What this task involves: The result should be a verbatim copy of the whole listing.

Available data:
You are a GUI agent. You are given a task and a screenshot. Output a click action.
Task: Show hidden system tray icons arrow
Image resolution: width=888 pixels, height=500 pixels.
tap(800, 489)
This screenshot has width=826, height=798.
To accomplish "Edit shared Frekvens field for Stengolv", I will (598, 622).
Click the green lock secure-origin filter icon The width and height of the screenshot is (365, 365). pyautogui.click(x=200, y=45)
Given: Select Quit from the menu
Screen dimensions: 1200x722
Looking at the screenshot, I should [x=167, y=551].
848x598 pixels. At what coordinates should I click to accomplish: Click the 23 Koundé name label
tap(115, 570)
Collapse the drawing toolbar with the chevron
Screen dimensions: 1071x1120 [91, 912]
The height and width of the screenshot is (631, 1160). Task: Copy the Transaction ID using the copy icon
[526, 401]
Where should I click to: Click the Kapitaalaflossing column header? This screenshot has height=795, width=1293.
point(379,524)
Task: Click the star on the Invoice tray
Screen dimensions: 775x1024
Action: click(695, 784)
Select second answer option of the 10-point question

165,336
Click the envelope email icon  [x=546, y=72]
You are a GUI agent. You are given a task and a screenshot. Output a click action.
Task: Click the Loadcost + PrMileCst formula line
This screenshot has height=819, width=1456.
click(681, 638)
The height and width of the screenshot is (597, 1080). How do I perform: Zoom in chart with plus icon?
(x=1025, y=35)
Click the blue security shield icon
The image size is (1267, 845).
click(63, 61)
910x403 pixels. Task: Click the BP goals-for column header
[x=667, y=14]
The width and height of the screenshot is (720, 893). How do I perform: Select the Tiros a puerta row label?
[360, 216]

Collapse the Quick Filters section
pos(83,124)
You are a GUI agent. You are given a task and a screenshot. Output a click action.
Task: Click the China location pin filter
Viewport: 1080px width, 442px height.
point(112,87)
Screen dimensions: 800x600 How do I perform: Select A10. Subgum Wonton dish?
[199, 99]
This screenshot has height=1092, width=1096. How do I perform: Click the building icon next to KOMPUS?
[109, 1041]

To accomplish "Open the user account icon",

Output below:
You are a GUI agent. You are given a task and a screenshot. Output a click action.
Task: Show hidden system tray icons arrow
Image resolution: width=888 pixels, height=500 pixels.
tap(800, 489)
This screenshot has width=826, height=798.
To accomplish "Edit shared Frekvens field for Stengolv", I will (598, 622).
Click the green lock secure-origin filter icon The width and height of the screenshot is (365, 365). pyautogui.click(x=200, y=45)
Given: Select Quit from the menu
Screen dimensions: 1200x722
Looking at the screenshot, I should [x=167, y=551].
848x598 pixels. At what coordinates should I click to accomplish: Click the 23 Koundé name label
tap(115, 570)
Collapse the drawing toolbar with the chevron
Screen dimensions: 1071x1120 [91, 912]
The height and width of the screenshot is (631, 1160). Task: Copy the Transaction ID using the copy icon
[526, 401]
Where should I click to: Click the Kapitaalaflossing column header? This screenshot has height=795, width=1293.
point(379,524)
Task: Click the star on the Invoice tray
Screen dimensions: 775x1024
Action: click(695, 784)
Select second answer option of the 10-point question

165,336
Click the envelope email icon  [x=546, y=72]
You are a GUI agent. You are given a task and a screenshot. Output a click action.
Task: Click the Loadcost + PrMileCst formula line
This screenshot has height=819, width=1456.
click(681, 638)
The height and width of the screenshot is (597, 1080). How do I perform: Zoom in chart with plus icon?
(x=1025, y=35)
Click the blue security shield icon
The image size is (1267, 845).
click(63, 61)
910x403 pixels. Task: Click the BP goals-for column header
[x=667, y=14]
The width and height of the screenshot is (720, 893). How do I perform: Select the Tiros a puerta row label?
[360, 216]

Collapse the Quick Filters section
pos(83,124)
You are a GUI agent. You are given a task and a screenshot. Output a click action.
Task: Click the China location pin filter
Viewport: 1080px width, 442px height.
point(112,87)
Screen dimensions: 800x600 How do I perform: Select A10. Subgum Wonton dish?
[199, 99]
This screenshot has height=1092, width=1096. How do I perform: Click the building icon next to KOMPUS?
[109, 1041]

To accomplish "Open the user account icon",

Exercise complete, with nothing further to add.